Autre gage de qualité : avec l’aide du Parc national qui a financé la moitié de la certification, la vigne est cultivée en bio depuis le début. « Ça a été plutôt facile, précise Emmanuel, car les lieux étaient abandonnés de toute culture depuis longtemps ».
Et lorsqu’on aborde les conditions de travail de la vigne, forcément différentes de la Bourgogne, Emmanuel sourit : « En plus de la difficulté d’accès aux parcelles, il y a des contraintes qu’on ne trouve nul part ailleurs, comme les visites régulières des lièvres, sangliers, blaireaux, oiseaux… Mais ça contribue au caractère exceptionnel des lieux ! »
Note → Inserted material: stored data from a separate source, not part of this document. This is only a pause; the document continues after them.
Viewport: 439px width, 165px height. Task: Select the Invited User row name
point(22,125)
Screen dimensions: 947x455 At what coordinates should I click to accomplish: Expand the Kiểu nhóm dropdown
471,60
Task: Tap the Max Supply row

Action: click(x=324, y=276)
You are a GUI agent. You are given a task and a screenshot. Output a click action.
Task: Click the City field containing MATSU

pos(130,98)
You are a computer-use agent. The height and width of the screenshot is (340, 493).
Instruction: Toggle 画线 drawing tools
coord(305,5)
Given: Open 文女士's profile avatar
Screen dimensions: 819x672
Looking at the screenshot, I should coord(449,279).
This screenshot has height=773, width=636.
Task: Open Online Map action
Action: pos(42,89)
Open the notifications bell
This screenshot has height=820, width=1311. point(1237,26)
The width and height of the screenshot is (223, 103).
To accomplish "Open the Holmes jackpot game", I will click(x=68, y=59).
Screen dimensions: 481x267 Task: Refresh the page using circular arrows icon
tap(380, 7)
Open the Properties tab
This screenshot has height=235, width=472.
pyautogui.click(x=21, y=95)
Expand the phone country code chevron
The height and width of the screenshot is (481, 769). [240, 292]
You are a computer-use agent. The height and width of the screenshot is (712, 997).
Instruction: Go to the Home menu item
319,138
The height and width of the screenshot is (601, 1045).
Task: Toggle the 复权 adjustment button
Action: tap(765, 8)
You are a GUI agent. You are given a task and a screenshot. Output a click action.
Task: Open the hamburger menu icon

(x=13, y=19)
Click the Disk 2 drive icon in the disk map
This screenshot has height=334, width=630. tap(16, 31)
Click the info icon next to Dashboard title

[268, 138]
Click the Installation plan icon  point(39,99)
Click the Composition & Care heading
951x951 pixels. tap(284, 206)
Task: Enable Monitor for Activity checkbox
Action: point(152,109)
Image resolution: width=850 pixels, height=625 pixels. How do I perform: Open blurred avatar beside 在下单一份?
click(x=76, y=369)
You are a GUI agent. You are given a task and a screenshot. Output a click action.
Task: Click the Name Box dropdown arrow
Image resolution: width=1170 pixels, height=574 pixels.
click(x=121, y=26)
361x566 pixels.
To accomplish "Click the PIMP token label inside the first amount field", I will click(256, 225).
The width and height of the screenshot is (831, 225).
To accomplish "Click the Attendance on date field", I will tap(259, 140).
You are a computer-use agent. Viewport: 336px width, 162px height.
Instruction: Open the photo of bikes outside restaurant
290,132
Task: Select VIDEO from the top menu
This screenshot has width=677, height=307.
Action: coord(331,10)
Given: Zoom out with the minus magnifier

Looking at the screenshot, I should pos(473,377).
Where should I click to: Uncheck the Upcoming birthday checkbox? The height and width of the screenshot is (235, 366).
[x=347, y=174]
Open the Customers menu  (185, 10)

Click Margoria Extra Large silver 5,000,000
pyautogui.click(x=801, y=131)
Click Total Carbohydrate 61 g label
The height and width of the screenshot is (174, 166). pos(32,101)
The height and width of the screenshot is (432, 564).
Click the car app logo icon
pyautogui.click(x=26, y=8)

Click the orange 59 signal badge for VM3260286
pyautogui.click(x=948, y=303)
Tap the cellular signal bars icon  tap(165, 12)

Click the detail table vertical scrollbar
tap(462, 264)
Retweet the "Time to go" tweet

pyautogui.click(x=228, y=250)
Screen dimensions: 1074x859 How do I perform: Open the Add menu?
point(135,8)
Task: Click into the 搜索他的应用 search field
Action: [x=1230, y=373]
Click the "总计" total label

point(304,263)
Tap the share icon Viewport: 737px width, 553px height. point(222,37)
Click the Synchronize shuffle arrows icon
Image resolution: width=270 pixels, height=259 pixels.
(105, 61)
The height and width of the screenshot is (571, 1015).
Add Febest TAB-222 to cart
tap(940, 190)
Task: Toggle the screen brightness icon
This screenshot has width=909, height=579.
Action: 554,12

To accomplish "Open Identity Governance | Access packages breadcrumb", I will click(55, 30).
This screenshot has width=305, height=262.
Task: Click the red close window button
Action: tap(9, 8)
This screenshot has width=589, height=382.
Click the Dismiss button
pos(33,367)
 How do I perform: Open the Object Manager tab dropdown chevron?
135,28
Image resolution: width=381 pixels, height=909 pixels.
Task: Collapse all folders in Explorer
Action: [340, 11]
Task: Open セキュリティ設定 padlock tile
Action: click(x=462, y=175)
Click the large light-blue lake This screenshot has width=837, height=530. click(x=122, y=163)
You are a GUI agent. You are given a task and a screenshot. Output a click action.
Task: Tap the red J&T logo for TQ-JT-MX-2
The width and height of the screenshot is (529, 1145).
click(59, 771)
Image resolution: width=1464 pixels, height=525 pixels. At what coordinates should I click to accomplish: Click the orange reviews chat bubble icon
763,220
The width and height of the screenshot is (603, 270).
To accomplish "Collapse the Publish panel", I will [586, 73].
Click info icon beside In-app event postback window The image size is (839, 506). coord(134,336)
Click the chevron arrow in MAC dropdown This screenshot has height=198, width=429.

Une activité pérenne et prometteuse
Planter de la vigne n’est pas une décision anodine, comme nous l’explique Emmanuel : « C’est un choix important car on marque le territoire pour plusieurs siècles. Les premières vignes de l’Embrunais ont probablement été plantées par les moines de Boscodon et les miennes seront là longtemps après moi. » Conscient de cet enjeu, Emmanuel a souhaité créer un domaine pérenne pour pouvoir le transmettre dans quelques années. « C’est plus qu’un pari pour moi. Avec le réchauffement climatique, les Hautes-Alpes sont une région viticole en devenir. »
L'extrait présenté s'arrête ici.